×

Druga fala COVID-19 w Europie. Już wkrótce liczba zgonów drastycznie wzrośnie

Druga fala COVID-19 w Europie już nadeszła. Epidemiolodzy i eksperci chorób zakaźnych nie mają wątpliwości, że w okresie jesienno-zimowym pandemia wejdzie w nową fazę i nastąpi zaostrzenie dotychczasowej sytuacji.

Druga fala COVID-19 w Europie

W ostatnich tygodniach na terenie całej Europy obserwuje się regularny wzrost ilości nowych zakażeń koronawirusem SARS-CoV-2. Jakiś czas temu sporo mówiło się o tym, że w sezonie jesienno-zimowym pandemia ulegnie zaostrzeniu ze względu na spadek temperatur, a tym samym zwiększoną żywotność wirusa. Bardzo pomocne w walce z epidemią miały być testy odróżniające COVID-19 od grypy.

Tymczasem, szef WHO nie ukrywa, że w najbliższych miesiącach liczba zgonów oraz zakażeń COVID-19 nadal będzie rosła i jest to nieuniknione. 11 września (w piątek) w 55 krajach Europy odnotowano ponad 51 000 nowych przypadków zakażeń. Jest to więcej, niż podczas pików zachorowań w kwietniu.

Mark Walport, były główny doradca naukowy rządu brytyjskiego powiedział w wywiadzie, że jego zdaniem sytuacja w Wielkiej Brytanii jest krytyczna.

Myślę, że należałoby powiedzieć, że jesteśmy na skraju utraty kontroli.

Z kolei, Hans Kluge, dyrektor WHO Europe oświadczył, że za miesiąc lub dwa będziemy musieli zmierzyć się z drastycznym wzrostem śmiertelności z powodu COVID-19.

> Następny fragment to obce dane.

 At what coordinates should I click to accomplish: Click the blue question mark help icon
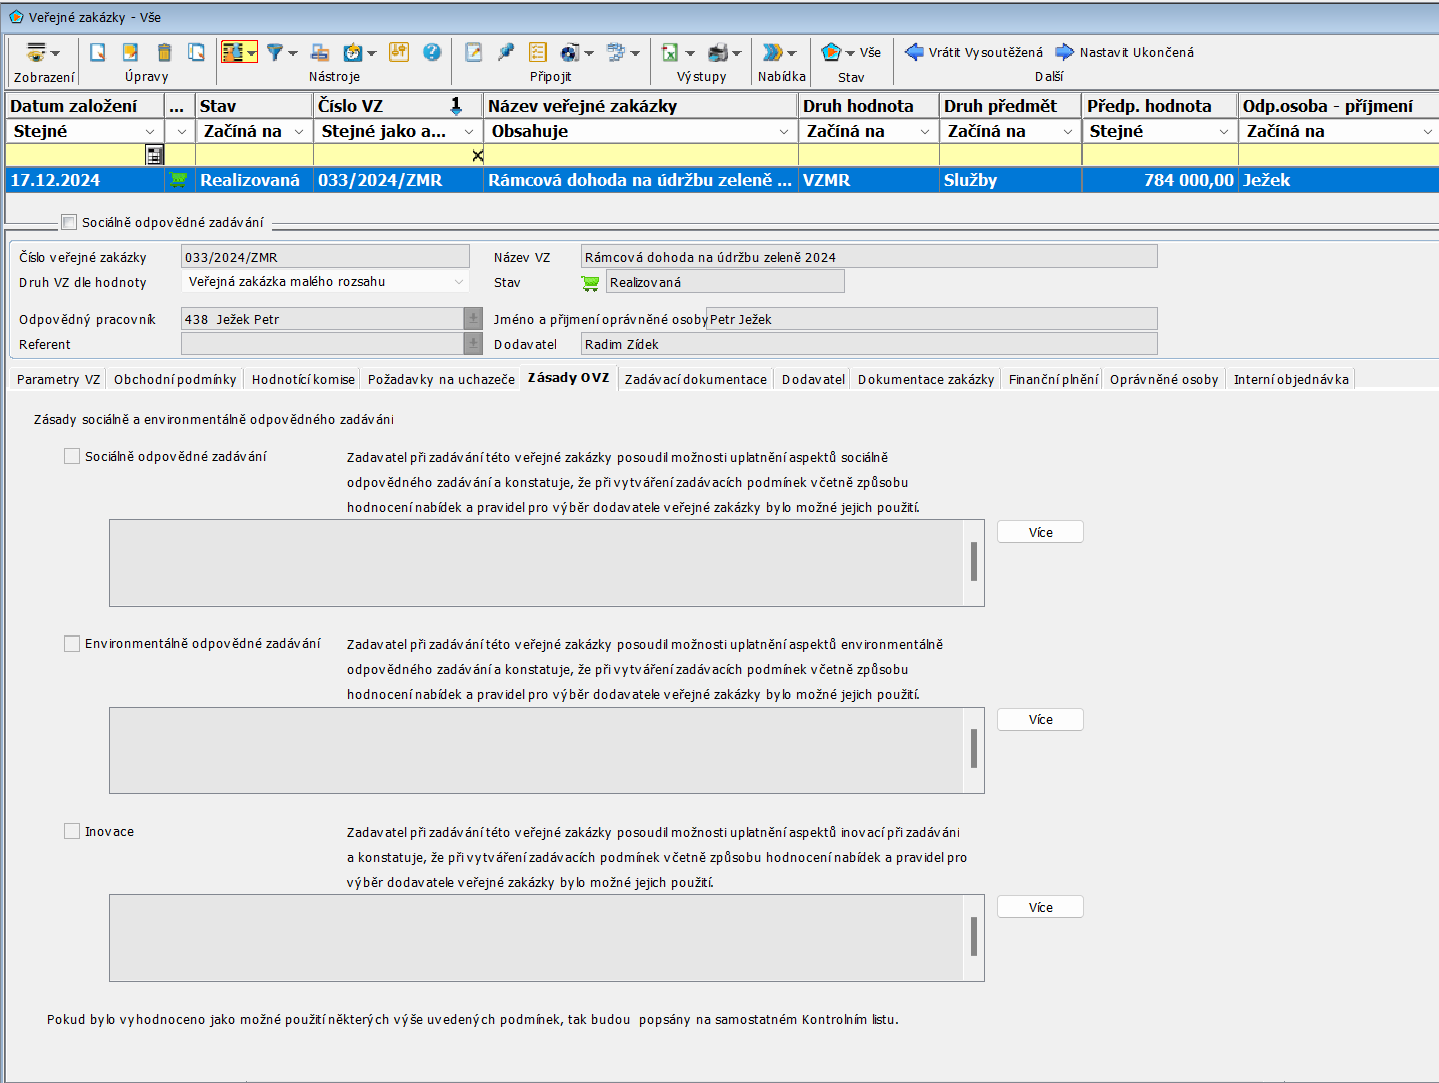tap(432, 52)
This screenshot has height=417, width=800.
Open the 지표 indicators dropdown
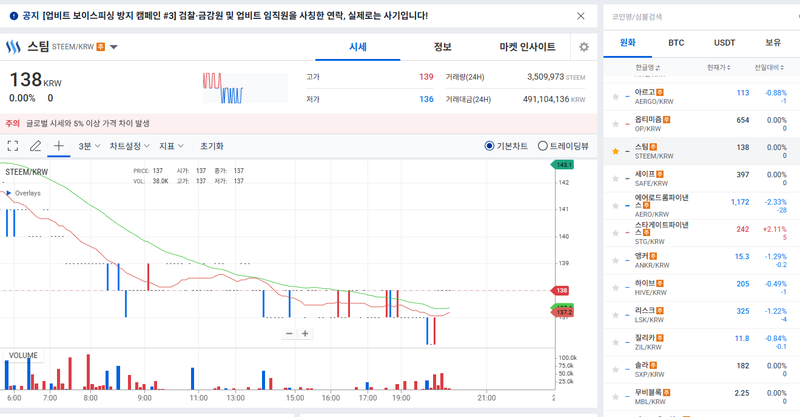coord(172,146)
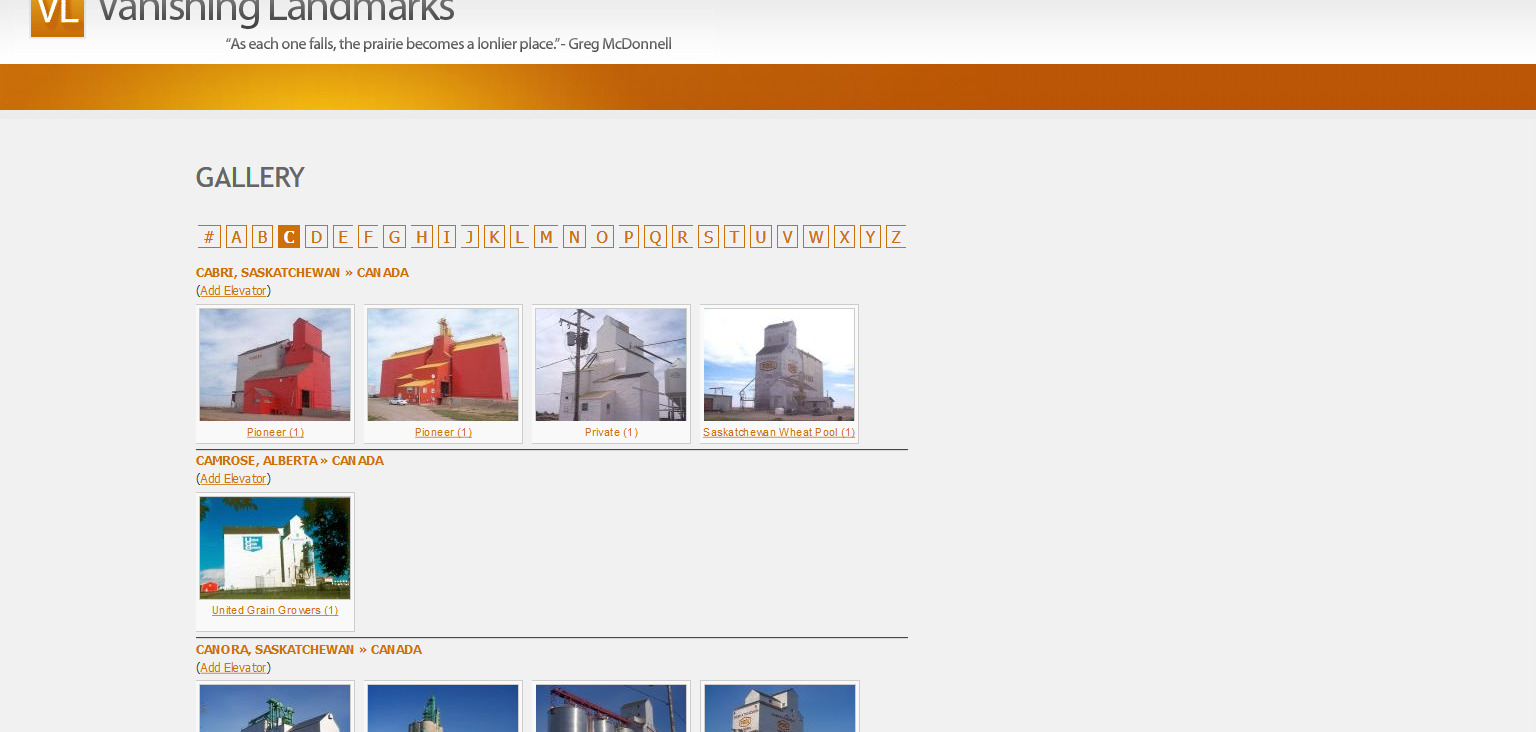
Task: Click the VL logo icon
Action: coord(57,16)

To jest ten moment, kiedy nie chcemy słyszeć tych złych wiadomości i ja to rozumiem. Chciałem przekazać pozytywne wiadomości, ale na razie ich nie mam.

Czym jest druga fala?

Część naukowców jest zdania, że posługiwanie się pojęciem „druga fala COVID-19” jest nieprofesjonalne. Uważają bowiem, że to z czym mamy do czynienia to „jedna wielka fala”. Epidemiolodzy tłumaczą jednak, że porównanie koronawirusa do fali jest bardzo pomocne, aby zrozumieć, że działania, które podejmowały poszczególne kraje w celu zmniejszenia ilości zakażeń, miały charakter zapory, która spowodowała, że prędkość fali uległa zmniejszeniu.

Dzięki wprowadzaniu poszczególnych obostrzeń możliwe było ograniczenie ilości zakażeń, wypłaszczenie krzywej i zmniejszenie liczby zgonów. Profesor Paul Hunter, ekspert ds. COVID-19 w Norwich Medical School twierdzi, że aby mówić o drugiej fali COVID-19, po zakończeniu pierwszego etapu epidemii, koronawirus powinien na chwilę zniknąć. Tak się jednak nie stało.

Jednocześnie należy mieć świadomość, że nagłe wzrosty liczby zakażeń i zgonów w drugiej fazie epidemii mogą wynikać z faktu, że dane pochodzące z początku roku są niedoszacowane. Na początku epidemii mechanizm działania szpitali i laboratoriów nie był bowiem jeszcze tak sprawny jak obecnie.

Według danych szacunkowych w samej Wielkiej Brytanii w szczytowym momencie mogło być nawet 100 000 przypadków zakażeń dziennie, czyli 20 razy więcej niż w oficjalnych statystykach.